In the audience at this meeting were leaders of state and local Chambers around the country. Now, these leaders are doing important work: connecting the businesses that turn to them for information, education, networking, and a strong sense of community. And I appreciate that.But I also want them to appreciate what this Administration has been doing and the changes we want to bring to transportation policy.
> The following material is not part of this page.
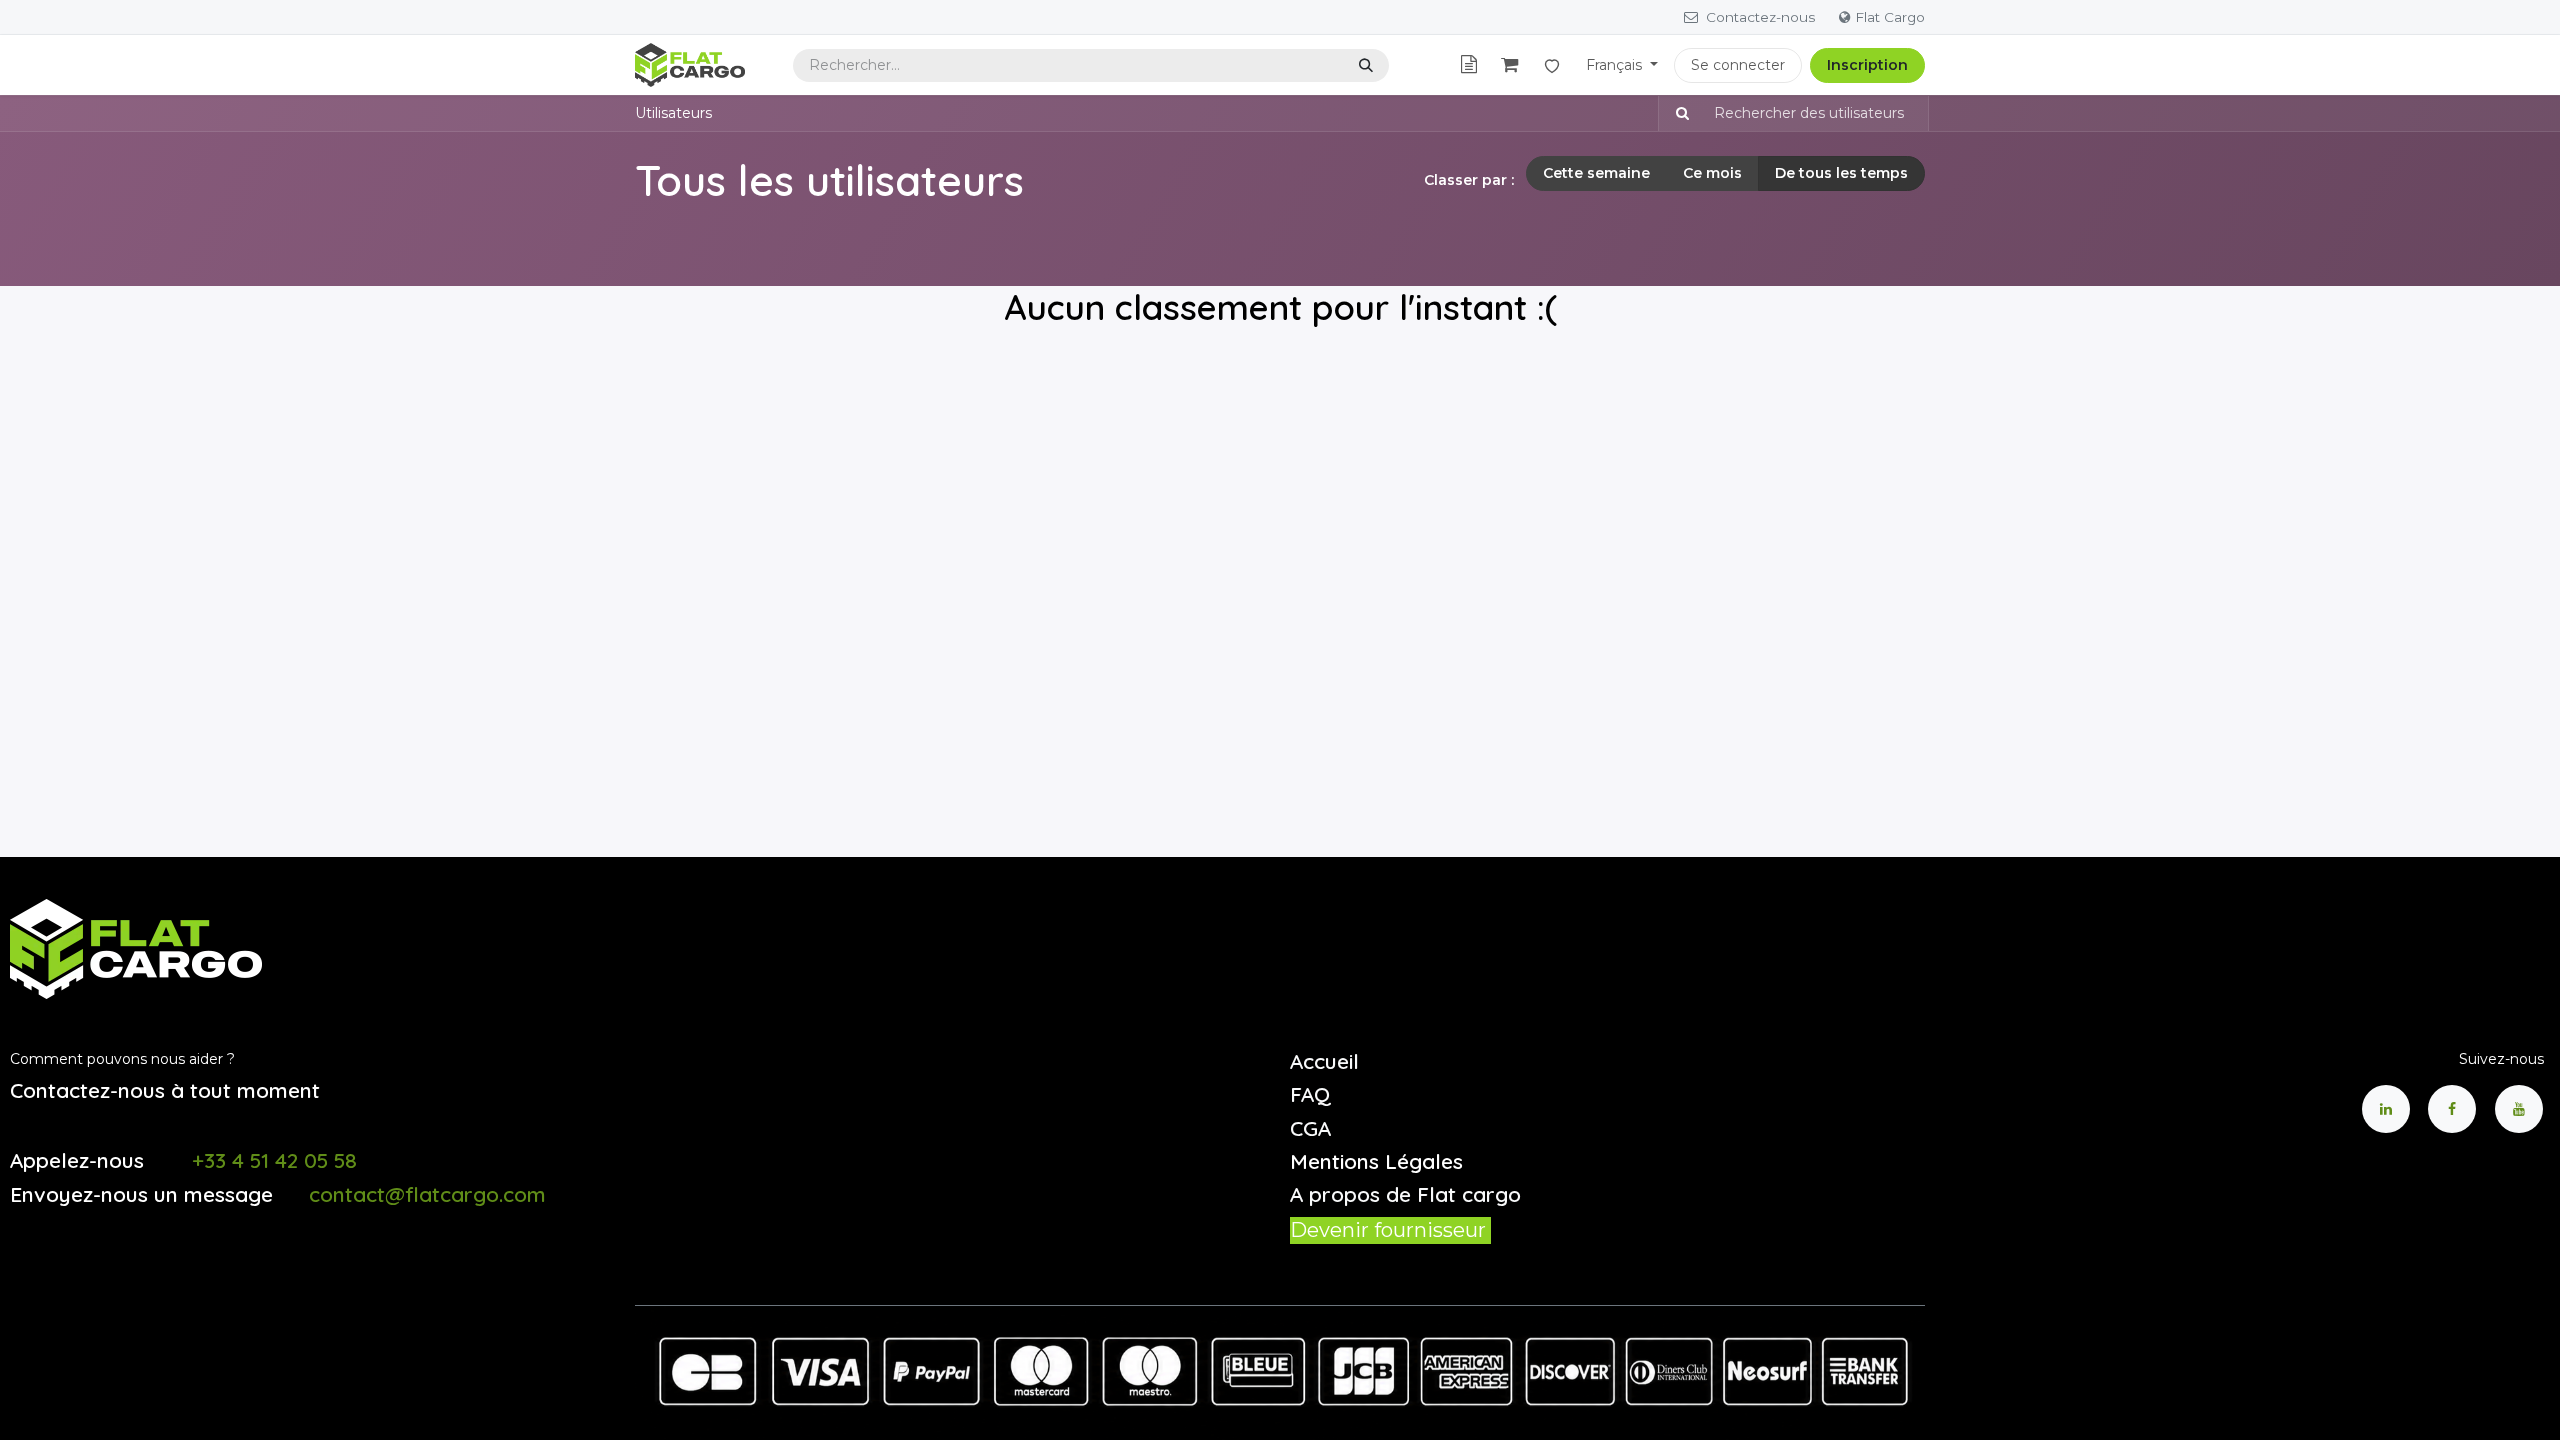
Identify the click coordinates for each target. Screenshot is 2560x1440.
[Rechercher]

And I hope they carry that message back to their state and local Chamber members.
I tried to give these folks a sample of what we have already achieved transportation-wise:
- Cash for Clunkers injected $2.8 billion into auto sales around the country and created the equivalent of 21,000 jobs;
- Recovery Act spending made more than $30 billion available for more than 9,800 transportation projects in every state and territory--from roads and bridges to transit systems, airports, and seaports.
Both of these programs have helped stabilize targeted sectors of small businesses--auto dealers, construction companies--core members of the Chambers of Commerce across the country.
But more important than that may be the philosophy that is guiding our approach to transportation planning:
We see transportation not just as a way of moving people and goods around, but as a gateway to economic development and a better quality of life for all of us in the United States.
To put that into action, DOT will listen more carefully to state, regional, and community priorities, the kinds of priorities that small businesses help shape.
With thoughtful planning, and good public-private cooperation, our transportation policies will enhance economic competitiveness by giving businesses greater access to markets and providing Americans access to jobs, education, and services.